If you do not have paid TV, don’t expect to hear anything but Spanish on the television. Everything from the outside world is dubbed, except for some of the films and documentaries on TVE2. There are five public stations that broadcast nationwide in Spain:
- Televisión Española (TVE) – Spanish National Television, which is partially funded by the Spanish government has two stations TVE1 and TVE2. TVE1 is more commercial with sitcoms and talk shows, but TVE2 has a lot of independent films and documentaries.
- Antena 3 & Tele 5 – Privately owned stations that combine films, Spanish shows and American shows.
- Cuatro & La Sexta – Two relatively new (started within the past 5 years), privately owned stations. A lot of the new hit programming from the US is popping up on these stations. Plus La Sexta claims it’s the best sports station.
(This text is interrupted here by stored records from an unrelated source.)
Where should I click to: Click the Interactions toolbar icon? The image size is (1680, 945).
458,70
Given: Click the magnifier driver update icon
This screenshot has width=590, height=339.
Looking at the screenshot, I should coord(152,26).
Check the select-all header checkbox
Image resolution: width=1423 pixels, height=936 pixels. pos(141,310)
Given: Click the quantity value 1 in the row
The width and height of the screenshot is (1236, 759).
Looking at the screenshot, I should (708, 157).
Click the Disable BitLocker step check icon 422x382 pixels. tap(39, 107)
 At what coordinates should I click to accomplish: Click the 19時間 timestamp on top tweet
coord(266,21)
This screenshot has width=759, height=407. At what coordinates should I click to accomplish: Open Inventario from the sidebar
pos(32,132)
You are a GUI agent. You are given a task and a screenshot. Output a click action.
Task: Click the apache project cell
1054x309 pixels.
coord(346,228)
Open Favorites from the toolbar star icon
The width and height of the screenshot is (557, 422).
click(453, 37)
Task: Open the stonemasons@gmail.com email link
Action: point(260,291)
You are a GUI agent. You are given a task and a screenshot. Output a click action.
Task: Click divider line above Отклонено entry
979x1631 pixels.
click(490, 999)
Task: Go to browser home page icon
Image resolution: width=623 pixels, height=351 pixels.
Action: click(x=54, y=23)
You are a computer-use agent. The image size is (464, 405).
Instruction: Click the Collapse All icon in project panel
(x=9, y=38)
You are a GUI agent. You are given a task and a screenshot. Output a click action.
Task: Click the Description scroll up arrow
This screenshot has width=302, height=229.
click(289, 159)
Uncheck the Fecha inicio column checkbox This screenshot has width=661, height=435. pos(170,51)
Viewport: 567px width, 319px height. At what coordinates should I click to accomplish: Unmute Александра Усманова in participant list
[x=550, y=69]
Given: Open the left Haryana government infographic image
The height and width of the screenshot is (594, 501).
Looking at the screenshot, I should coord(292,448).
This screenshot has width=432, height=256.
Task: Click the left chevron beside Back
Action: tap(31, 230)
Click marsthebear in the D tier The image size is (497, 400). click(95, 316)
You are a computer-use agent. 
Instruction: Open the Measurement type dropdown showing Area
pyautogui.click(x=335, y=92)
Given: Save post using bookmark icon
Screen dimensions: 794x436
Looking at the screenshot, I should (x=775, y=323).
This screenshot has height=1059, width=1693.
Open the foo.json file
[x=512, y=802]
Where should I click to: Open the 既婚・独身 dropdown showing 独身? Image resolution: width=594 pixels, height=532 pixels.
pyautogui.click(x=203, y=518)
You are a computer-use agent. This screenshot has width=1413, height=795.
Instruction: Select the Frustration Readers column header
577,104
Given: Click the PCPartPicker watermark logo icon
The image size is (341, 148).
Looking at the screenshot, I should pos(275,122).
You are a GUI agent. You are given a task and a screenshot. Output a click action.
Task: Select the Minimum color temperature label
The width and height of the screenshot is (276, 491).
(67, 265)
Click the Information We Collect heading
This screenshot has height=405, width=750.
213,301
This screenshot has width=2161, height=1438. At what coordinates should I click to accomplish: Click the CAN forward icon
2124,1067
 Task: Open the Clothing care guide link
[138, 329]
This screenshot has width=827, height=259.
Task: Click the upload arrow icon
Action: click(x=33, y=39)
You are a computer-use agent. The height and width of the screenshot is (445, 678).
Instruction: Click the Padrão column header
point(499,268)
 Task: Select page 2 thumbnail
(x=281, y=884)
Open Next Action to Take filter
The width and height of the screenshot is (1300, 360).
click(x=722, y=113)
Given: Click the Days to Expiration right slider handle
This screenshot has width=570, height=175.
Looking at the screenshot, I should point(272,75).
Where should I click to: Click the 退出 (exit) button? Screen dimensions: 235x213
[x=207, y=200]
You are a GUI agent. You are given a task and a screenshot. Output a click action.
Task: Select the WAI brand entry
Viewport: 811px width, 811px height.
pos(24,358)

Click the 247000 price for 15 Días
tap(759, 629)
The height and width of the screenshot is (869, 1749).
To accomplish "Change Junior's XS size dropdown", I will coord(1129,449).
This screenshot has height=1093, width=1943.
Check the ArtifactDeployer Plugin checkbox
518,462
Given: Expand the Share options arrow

Each Autonomous Community in Spain also has its own regional TV Station. In Madrid, it’s Telemadrid. These regional stations are a combination of local programming, national news and foreign TV shows and films.
All of the stations above are offered free of charge. However, you can also purchase digital cable through your landline/Internet provider. The primary cable network in Spain is Canal +, which is standard issue with any cable plan. Several cable plans also provide access to all of the country’s regional stations and foreign news channels, such as CNN, BBC, etc.
It is often most inexpensive to contract a bundled package (landline, Internet and cable TV) through the provider’s Web site, which through Telefonica tends to cost between 75-90 euros per month. To learn more about the different cable plans offered, visit the Web sites of the following providers:
- Telefonica – http://www.telefonica.es
- Ono – http://www.ono.es/home1v.aspx
- Jazztel – http://www.jazztel.com/
- Orange – http://clientes.orange.es/
- Ya.com – http://www.ya.com/
If you do not have a cable connection already installed in your apartment, technicians will install it within a week of contracting the service.
Some apartment buildings have communal satellite TV, which are paid for by all of the apartment owners through their monthly assessments. Satellite television is not generally contracted by individuals, as the City of Madrid has very strict rules about where an antena can be afixed. Generally it cannot appear on the facade of any building, leaving only the roof, plus you need a city permit to install an antena.
Keep in mind that as of 2010, analog television will be made obsolete in Spain with the switch to digital.